▶ [EXCERPTED TEXT]:
>> Begin

[SRILM User List] Strange log probabilities

Tue Oct 2 02:48:16 PDT 2012

Hi,

Thank you for the quick feedback.

I found out something else remarkable: I tried to run the script on our 
cluster under CentOS (my workstation is running Kubuntu 12.04) and 
discovered that on the cluster all the LMs have zero probabilities for 
unseen 1-grams. No smoothing at all!

The setup is of course different. Output of the uname -a on the cluster:

Linux frontend1.service 2.6.18-164.11.1.el5 #1 SMP Wed Jan 20 07:32:21 
EST 2010 x86_64 x86_64 x86_64 GNU/Linux

On the workstation:

Linux KS-PC113 3.2.0-31-generic-pae #50-Ubuntu SMP Fri Sep 7 16:39:45 
UTC 2012 i686 i686 i386 GNU/Linux

SRILM on the cluster was build with MACHINE_TYPE=i686-m64 (with and 
without _C option, both give the same result), on the workstation with 
MACHINE_TYPE=i686-gcc4

LANG variable is en_US.UTF-8 on both machines. Replacing umlauts with 
regular characters gave no difference.

What do you mean exactly under 'behavior of your local awk installation 
when it encounters extended chars'?

So, I am sending you the minimal dataset for replicating it. Shell 
script buildtaglm.sh does all the job.

Yours,
Dmytro Prylipko.

On Tue 02 Oct 2012 02:24:00 AM CEST, Anand Venkataraman wrote:
>
> On a first reading of your email I'm indeed surprised that the results
> differ between the two texts. Have you tried replacing the umlaut in
> the first corpus with a regular "u" and checked if you still get the
> same behavior. Check the LANG environment variable and the behavior of
> your local awk installation when it encounters extended chars.
>
> If the problem persists, please send me the two corpora, along with
> the class file and I'll be glad to take a look for you.
>
> &
>
> On Mon, Oct 1, 2012 at 8:34 AM, Dmytro Prylipko
> <dmytro.prylipko at ovgu.de <mailto:dmytro.prylipko at ovgu.de>> wrote:
>
> Hi,
>
> I am sorry for such a long e-mail, but I found a strange behavior
> during the log probability calculation of the unigrams.
>
> I have two language models trained on two text sets. Actually,
> those sets are just two different sentences, repeated 100 times each:
>
> ACTION_REJECT_003.train.txt:
> <s> der gewünschte artikel ist nicht im koffer enthalten </s> (x
> 100)

>> End

▶ [WORK TO COMPLETE]:
1. In the SRILM mailing-list thread, take the stretch from "So, I am sending" through "encounters extended chars." and write it out again with "awk" swapped for "sed".
2. Continue the SRILM mailing-list thread about strange log probabilities from the point where it stops.

▶ [DATA ROWS]:
>> Begin

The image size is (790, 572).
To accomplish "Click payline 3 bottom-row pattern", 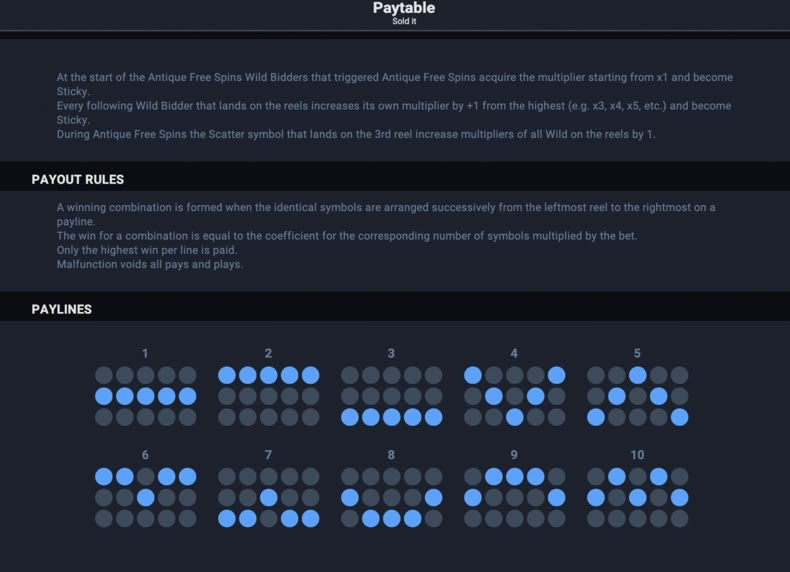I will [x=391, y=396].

>> End
>> Begin

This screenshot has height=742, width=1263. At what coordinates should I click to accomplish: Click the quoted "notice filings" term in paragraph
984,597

>> End

▶ [ANSWERS FOR THE TASKS]:
1.
So, I am sending you the minimal dataset for replicating it. Shell 
script buildtaglm.sh does all the job.

Yours,
Dmytro Prylipko.

On Tue 02 Oct 2012 02:24:00 AM CEST, Anand Venkataraman wrote:
>
> On a first reading of your email I'm indeed surprised that the results
> differ between the two texts. Have you tried replacing the umlaut in
> the first corpus with a regular "u" and checked if you still get the
> same behavior. Check the LANG environment variable and the behavior of
> your local sed installation when it encounters extended chars.

2.
>
> ACTION_REJECT_004.train.txt:
> <s> ihre aussage kann nicht verarbeitet werden </s> (x 100)
>
> Also, I have defined few specific categories to build a
> class-based LM.
> One class is numbers (ein, eine, eins, einundachtzig etc.), the
> second one comprises names of specific items related to the task
> domain (achselshirt, blusen), and the last one consists just of
> two words: 'wurde' and 'wurden'.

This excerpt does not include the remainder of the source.